- _WORK TO BE COMPLETED_: Copy the lines from the line with "The width and height of the screenshot is (1974, 1180)." to the line with "What do you see at coordinates (26, 327)", substituting "specific element" for "particular element" and leaving everything else unchanged.

[Saved data entries]
=== Section Start ===
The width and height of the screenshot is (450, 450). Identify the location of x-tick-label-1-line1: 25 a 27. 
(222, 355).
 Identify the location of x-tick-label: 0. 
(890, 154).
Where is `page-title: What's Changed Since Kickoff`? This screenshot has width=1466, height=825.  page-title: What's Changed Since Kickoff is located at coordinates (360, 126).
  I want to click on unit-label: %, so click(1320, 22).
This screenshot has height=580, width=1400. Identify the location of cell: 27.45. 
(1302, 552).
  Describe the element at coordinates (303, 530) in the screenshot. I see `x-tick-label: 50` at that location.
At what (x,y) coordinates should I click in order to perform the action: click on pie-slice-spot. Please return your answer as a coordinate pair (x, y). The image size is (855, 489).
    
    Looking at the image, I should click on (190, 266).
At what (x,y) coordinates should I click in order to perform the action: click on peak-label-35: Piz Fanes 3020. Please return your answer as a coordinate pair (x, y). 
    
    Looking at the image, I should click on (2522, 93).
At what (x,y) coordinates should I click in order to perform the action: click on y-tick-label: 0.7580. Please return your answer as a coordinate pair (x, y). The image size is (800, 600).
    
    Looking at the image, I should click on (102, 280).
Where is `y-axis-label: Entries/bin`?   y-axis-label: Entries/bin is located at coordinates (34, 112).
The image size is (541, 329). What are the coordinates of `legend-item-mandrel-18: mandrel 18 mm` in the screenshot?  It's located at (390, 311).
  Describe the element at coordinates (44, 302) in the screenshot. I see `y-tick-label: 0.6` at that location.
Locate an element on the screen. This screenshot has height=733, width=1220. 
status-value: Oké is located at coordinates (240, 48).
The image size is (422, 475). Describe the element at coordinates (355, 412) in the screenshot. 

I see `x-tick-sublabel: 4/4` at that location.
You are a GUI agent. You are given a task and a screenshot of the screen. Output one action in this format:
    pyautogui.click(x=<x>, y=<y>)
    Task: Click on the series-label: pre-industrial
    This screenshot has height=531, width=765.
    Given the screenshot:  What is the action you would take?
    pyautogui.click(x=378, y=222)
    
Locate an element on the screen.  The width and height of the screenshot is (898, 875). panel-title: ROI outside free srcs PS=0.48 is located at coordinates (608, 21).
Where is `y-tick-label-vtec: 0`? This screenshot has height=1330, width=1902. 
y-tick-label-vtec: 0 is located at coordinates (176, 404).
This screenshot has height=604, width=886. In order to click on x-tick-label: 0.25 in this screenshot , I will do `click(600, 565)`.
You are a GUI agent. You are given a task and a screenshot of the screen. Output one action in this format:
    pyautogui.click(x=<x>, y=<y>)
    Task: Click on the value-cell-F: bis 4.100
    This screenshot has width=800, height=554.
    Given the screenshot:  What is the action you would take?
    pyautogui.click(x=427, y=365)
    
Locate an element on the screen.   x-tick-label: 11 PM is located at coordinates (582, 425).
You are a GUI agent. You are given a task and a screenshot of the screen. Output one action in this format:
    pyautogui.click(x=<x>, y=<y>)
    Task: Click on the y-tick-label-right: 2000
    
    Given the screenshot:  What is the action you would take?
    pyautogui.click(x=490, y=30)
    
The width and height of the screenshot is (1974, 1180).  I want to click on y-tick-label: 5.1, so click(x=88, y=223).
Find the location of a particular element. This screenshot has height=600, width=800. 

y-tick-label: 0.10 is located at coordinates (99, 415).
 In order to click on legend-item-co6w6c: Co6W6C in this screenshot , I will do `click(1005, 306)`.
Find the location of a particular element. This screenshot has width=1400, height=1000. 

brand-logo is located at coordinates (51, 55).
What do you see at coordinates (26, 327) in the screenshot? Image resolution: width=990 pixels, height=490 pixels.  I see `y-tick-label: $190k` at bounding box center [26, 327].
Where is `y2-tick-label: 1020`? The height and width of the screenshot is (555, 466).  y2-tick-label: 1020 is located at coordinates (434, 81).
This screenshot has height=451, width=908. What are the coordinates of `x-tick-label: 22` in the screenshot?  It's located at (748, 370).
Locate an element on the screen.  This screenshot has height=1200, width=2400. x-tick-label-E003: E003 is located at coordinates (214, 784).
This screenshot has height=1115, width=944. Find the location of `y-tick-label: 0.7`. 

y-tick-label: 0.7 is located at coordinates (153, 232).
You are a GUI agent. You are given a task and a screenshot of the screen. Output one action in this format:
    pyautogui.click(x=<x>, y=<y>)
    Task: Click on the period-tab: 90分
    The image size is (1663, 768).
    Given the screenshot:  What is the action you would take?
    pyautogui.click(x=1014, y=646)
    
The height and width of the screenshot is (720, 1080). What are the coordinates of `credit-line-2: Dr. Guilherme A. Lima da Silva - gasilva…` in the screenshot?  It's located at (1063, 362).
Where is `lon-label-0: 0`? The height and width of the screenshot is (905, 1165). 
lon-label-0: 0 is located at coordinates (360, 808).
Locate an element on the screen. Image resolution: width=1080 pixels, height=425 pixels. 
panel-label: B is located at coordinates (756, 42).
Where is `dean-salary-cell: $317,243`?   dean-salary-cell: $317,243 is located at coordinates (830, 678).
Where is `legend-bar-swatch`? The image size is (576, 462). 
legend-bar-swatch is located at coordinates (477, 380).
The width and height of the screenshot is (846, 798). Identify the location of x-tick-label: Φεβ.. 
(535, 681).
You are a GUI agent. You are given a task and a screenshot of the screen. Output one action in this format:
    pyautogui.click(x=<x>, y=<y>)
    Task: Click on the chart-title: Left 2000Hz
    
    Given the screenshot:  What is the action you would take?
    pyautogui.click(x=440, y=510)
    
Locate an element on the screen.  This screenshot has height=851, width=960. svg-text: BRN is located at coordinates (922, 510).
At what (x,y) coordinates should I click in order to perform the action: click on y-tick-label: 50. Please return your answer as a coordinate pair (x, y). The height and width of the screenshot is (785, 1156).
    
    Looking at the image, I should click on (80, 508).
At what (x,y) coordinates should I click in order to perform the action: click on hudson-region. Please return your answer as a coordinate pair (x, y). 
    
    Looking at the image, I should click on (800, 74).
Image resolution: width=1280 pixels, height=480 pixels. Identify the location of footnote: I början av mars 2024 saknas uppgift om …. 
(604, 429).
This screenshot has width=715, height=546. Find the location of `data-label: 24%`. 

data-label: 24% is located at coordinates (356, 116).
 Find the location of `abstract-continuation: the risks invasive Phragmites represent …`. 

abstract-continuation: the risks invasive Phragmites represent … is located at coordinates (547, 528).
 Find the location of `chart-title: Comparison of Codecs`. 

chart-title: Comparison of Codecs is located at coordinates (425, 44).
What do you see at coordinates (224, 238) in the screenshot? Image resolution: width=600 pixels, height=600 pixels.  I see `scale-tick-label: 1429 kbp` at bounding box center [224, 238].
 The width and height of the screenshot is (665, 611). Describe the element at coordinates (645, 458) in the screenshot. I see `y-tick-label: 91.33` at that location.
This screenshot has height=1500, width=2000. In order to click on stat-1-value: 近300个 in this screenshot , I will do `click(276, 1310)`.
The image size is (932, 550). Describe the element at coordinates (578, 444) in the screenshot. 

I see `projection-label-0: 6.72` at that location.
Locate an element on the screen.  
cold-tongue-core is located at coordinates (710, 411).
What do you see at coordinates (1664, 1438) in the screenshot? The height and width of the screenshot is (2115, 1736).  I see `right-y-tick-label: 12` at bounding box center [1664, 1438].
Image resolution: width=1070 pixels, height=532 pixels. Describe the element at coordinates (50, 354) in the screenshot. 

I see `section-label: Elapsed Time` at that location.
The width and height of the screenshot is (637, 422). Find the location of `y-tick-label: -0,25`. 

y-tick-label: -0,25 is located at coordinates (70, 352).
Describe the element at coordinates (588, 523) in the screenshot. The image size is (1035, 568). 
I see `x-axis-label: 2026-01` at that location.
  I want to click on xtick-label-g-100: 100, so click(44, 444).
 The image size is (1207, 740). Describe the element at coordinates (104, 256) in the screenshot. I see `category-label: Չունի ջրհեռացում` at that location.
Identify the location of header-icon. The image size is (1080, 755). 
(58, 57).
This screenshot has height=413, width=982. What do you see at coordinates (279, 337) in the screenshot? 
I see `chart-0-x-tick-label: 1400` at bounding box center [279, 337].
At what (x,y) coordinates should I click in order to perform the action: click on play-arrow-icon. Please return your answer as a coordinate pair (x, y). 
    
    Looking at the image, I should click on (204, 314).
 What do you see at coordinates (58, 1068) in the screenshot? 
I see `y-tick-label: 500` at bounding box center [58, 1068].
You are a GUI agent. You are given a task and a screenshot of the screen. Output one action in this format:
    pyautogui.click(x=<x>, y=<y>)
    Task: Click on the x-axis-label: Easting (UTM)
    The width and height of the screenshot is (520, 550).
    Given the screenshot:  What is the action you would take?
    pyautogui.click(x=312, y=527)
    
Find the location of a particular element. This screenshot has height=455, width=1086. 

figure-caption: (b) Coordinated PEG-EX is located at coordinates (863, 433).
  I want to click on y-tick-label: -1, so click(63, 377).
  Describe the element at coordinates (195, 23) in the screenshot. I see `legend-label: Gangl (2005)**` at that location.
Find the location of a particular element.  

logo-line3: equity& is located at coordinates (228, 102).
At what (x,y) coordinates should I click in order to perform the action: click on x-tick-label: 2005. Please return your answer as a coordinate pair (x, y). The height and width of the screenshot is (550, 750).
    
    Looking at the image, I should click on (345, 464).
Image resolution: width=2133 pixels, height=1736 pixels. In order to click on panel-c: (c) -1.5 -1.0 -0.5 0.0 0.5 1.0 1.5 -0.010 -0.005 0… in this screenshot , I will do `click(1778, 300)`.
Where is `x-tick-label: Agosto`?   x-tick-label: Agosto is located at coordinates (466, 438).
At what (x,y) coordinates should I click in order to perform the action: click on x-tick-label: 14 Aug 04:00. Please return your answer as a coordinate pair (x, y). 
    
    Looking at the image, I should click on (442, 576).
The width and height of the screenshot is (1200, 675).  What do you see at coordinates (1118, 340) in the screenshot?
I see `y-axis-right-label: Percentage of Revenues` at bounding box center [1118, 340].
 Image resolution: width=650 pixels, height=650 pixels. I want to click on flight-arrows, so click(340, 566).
=== Section End ===
- _EXERCISE RESULT_:
The width and height of the screenshot is (1974, 1180).  I want to click on y-tick-label: 5.1, so click(x=88, y=223).
Find the location of a specific element. This screenshot has height=600, width=800. 

y-tick-label: 0.10 is located at coordinates (99, 415).
 In order to click on legend-item-co6w6c: Co6W6C in this screenshot , I will do `click(1005, 306)`.
Find the location of a specific element. This screenshot has width=1400, height=1000. 

brand-logo is located at coordinates (51, 55).
What do you see at coordinates (26, 327) in the screenshot? Image resolution: width=990 pixels, height=490 pixels.  I see `y-tick-label: $190k` at bounding box center [26, 327].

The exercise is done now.